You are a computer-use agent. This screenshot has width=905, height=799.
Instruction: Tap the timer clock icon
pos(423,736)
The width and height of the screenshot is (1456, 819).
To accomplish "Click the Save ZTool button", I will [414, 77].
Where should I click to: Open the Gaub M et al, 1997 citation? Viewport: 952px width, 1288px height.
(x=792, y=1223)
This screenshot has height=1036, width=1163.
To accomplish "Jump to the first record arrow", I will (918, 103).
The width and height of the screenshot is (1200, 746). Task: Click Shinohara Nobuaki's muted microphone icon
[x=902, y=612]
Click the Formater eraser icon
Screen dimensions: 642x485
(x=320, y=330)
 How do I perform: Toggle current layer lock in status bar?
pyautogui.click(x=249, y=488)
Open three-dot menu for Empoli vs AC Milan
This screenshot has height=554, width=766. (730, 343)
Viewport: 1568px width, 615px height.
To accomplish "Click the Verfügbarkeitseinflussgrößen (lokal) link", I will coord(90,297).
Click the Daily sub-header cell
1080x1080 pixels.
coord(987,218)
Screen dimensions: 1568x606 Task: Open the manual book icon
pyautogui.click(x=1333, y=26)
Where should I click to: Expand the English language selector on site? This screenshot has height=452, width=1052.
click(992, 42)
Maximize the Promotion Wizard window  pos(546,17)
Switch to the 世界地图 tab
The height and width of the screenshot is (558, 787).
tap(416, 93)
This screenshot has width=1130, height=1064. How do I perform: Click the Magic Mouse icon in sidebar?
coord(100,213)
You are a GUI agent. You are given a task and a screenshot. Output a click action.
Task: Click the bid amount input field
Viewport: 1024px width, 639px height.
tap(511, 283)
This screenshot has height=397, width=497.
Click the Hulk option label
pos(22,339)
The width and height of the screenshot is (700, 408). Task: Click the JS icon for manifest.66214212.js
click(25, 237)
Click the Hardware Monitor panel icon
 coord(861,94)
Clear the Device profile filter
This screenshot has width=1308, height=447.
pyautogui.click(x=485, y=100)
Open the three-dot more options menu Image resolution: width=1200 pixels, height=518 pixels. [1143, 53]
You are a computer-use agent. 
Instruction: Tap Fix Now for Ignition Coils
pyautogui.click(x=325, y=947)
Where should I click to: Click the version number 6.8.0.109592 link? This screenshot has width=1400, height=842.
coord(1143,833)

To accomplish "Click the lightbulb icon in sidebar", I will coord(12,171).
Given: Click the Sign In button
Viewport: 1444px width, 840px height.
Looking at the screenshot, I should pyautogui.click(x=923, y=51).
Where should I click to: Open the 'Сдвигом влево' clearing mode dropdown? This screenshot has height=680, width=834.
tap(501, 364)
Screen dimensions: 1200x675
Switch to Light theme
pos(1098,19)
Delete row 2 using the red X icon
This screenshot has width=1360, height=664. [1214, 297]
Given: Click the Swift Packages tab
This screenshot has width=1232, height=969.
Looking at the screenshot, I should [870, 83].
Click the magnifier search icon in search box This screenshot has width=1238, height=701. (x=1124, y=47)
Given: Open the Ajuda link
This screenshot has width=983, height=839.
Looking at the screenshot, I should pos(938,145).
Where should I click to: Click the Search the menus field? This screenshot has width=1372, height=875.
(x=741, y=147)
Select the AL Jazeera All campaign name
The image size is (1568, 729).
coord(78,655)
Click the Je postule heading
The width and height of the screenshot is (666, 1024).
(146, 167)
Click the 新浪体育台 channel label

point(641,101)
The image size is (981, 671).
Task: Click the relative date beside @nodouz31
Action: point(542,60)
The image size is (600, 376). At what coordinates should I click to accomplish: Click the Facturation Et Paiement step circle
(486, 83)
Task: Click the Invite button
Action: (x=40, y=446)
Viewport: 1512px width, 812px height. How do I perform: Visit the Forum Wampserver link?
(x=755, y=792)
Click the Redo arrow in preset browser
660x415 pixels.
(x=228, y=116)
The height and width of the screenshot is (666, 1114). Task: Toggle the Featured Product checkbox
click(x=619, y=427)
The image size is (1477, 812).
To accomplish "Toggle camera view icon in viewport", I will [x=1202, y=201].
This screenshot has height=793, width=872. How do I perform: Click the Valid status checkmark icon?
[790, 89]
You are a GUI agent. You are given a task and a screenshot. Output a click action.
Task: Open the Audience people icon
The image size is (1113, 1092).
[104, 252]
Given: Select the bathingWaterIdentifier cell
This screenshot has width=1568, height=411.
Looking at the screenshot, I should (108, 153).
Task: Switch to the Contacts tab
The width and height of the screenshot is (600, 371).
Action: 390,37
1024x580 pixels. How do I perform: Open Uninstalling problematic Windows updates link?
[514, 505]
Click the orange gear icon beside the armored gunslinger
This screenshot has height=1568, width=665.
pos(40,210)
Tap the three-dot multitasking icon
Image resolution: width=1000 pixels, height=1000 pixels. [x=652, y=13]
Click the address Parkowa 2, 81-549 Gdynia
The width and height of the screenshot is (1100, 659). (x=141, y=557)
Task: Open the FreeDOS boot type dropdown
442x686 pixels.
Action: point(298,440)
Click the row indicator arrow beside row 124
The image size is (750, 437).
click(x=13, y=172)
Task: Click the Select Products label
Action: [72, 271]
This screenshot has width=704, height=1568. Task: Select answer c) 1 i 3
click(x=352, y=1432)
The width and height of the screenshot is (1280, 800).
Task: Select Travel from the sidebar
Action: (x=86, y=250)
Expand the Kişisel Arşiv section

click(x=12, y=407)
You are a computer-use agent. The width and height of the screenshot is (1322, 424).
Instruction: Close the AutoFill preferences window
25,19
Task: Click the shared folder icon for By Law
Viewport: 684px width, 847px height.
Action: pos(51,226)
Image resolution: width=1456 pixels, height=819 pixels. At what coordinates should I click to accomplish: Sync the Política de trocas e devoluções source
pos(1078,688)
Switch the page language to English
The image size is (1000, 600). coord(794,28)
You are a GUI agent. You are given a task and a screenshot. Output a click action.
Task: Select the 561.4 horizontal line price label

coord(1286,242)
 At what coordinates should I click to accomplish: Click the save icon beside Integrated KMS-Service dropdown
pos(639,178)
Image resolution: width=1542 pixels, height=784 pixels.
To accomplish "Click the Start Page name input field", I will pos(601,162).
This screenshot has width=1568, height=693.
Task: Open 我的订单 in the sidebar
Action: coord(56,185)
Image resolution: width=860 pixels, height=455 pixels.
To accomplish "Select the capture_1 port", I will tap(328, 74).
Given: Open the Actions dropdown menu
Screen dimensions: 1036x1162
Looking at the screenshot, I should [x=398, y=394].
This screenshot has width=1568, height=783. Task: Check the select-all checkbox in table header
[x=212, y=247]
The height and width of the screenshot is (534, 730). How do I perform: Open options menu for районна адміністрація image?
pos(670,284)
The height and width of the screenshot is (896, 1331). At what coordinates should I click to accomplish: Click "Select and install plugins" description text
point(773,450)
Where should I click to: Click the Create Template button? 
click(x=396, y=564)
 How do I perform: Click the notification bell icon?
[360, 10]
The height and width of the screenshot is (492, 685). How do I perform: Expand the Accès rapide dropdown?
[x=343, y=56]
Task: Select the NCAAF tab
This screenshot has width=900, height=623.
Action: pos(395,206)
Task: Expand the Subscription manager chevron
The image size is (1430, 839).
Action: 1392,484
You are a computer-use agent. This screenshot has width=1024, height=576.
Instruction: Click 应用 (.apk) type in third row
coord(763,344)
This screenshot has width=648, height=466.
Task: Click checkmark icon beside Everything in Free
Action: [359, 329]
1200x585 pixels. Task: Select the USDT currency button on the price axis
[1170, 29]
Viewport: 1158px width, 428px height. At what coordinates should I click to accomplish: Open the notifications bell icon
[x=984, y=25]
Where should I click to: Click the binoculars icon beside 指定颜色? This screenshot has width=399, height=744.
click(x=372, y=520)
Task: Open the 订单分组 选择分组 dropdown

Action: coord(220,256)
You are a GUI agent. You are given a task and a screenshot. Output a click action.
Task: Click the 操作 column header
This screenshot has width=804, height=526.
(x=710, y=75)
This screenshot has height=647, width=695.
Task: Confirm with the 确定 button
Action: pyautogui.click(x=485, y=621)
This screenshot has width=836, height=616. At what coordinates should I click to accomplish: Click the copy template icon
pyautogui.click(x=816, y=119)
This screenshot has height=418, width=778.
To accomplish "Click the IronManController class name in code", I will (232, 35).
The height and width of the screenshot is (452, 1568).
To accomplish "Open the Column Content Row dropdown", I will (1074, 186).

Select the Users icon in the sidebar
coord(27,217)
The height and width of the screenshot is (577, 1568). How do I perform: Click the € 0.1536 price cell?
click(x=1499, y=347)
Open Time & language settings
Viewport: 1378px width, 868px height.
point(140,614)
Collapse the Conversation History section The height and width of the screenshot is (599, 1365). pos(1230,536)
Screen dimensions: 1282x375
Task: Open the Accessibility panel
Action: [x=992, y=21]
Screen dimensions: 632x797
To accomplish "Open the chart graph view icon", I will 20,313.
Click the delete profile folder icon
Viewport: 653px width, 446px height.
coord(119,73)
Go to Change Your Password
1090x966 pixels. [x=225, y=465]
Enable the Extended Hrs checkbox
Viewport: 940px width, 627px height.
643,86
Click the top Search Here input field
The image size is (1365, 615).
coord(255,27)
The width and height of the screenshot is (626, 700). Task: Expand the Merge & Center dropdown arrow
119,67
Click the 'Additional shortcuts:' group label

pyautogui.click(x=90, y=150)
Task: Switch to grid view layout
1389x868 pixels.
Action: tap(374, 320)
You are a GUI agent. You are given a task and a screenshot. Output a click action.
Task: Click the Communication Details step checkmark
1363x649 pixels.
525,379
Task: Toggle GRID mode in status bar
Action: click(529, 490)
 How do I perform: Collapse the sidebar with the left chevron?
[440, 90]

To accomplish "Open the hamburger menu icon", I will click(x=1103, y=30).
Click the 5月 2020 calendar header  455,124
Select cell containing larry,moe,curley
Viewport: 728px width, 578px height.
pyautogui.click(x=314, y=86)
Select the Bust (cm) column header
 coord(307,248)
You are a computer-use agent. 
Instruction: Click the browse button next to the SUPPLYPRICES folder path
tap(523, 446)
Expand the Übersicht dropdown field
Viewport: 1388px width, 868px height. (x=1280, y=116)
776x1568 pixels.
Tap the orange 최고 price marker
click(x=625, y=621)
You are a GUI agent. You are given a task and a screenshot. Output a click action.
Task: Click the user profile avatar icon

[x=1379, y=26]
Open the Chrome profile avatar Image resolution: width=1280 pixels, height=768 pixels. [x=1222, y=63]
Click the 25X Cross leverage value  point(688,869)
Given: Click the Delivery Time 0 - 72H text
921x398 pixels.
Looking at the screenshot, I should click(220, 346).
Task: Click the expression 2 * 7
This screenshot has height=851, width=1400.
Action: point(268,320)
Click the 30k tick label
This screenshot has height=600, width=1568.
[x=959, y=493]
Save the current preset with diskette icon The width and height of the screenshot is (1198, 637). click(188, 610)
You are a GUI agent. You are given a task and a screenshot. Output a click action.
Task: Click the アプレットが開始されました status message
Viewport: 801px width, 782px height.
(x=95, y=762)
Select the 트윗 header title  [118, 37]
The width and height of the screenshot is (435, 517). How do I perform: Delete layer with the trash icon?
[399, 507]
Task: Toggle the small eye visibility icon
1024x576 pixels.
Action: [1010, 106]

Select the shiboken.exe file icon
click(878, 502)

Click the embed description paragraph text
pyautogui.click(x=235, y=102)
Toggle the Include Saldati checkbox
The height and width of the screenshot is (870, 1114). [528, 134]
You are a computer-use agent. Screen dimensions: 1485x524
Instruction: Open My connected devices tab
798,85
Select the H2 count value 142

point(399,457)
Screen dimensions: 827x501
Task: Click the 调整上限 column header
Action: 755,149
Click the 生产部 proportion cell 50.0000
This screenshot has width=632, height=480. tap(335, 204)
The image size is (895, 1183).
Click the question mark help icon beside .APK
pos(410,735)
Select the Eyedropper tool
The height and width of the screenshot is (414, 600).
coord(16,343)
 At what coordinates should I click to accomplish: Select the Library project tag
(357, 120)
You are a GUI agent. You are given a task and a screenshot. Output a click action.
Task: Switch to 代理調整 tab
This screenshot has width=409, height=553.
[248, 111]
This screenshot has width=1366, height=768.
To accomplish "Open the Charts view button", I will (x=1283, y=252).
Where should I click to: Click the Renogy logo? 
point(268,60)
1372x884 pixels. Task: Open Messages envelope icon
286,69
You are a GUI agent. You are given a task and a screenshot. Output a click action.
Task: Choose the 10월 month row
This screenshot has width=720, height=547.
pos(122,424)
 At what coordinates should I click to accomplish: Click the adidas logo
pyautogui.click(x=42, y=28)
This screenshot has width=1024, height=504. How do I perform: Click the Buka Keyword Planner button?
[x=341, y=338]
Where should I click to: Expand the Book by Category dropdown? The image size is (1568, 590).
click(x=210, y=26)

• • • • • • •

Work task
Find the string "computer" in the records, then copy each line where it occurs.

Result of the task
You are a computer-use agent. This screenshot has width=905, height=799.
You are a computer-use agent. 
You are a computer-use agent. The width and height of the screenshot is (1322, 424).
You are a computer-use agent. This screenshot has width=1024, height=576.
You are a computer-use agent. 
You are a computer-use agent. Screen dimensions: 1485x524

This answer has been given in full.